Third, I had no idea tablets were so popular.  Apparently 51% of American adults have a tablet now.  I had no idea they'd caught on that well.  It's good for designers since tablets read pretty much any format well, but tablets will never be a solid majority in any use case so you can't just assume people are using them.

Fourth, a lot of gamers have a lot of devices.  At least 55% of respondents have both a desktop and a laptop, plus 58% have a tablet.  I mean, damn.  

Finally and perhaps most importantly, there's a fairly predictable split between GMs and players, with GMs mostly using laptop/tablet at the table and players mostly using phone/tablet.  Or nothing I guess; I didn't think to include that but in person, most players don't all have their own copy of the book.

Presumably if they started having a book at the table, players would be more likely to read on their phones.  There might be some social barriers there like not wanting to look like you're texting, idk.  

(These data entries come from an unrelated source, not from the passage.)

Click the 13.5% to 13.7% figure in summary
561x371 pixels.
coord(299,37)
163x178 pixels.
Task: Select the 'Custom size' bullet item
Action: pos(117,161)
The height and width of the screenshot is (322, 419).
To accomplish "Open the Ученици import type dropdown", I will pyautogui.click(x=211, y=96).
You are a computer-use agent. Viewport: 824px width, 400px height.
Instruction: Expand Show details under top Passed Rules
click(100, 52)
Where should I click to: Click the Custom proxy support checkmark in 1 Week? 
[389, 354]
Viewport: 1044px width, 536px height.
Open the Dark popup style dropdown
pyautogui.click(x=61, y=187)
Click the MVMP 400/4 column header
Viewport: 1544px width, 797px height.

Another thing to note is that because the proportion of people saying they use a laptop while playing matches up so well with the proportion who say they play online, my initial assumption was that almost all people who play with a laptop are playing online.  Looking through the individual responses, this isn't the case; more people than I expected bring their laptops to in-person games, as players.  In my experience this is partly a function of table space, i.e. if the gaming table is bigger people do that, but if it's small only the GM gets to use a laptop.  

When I started this I had the idea that single-column layouts display better on phones and double-column displays better on laptops.  Several people told me I was wrong and that's not always true; it depends on column width, maybe epub is better for phones, or a PDF designed to reflow really well, some people would rather just do two-column and deal with the hassle of scrolling back and forth, etc.  So I can't recommend a specific format here.

One thing that was agreed on is tablets handle both single- and double-column well, but not triple-column.

If there is one big takeaway here, it's that designers should think about how they design player-facing products differently from how they design purely GM-facing products.

Purely GM-facing products, like adventure modules, can focus on optimizing for laptop/tablet, which mostly means laptop since again, tablets work for everything.  That still may leave out as much as 10% of GMs according to this poll though.

Player-facing products on the other hand, need to work for all device types, and that may well mean you want to have two different versions, like a single and a double-column, or a PDF and an epub.  Thankfully for most independent product lines this means the core rulebook only, which is the one that sells the most and thus can most justify the extra expense of having two versions.  

P.S.  A lot of people said internal hyperlinking is really important.  I know we all know this and it's pretty much independent of what device you're using, but if I don't point it out someone will ask me why I didn't.  Plus I agree with it– do more of this, designers.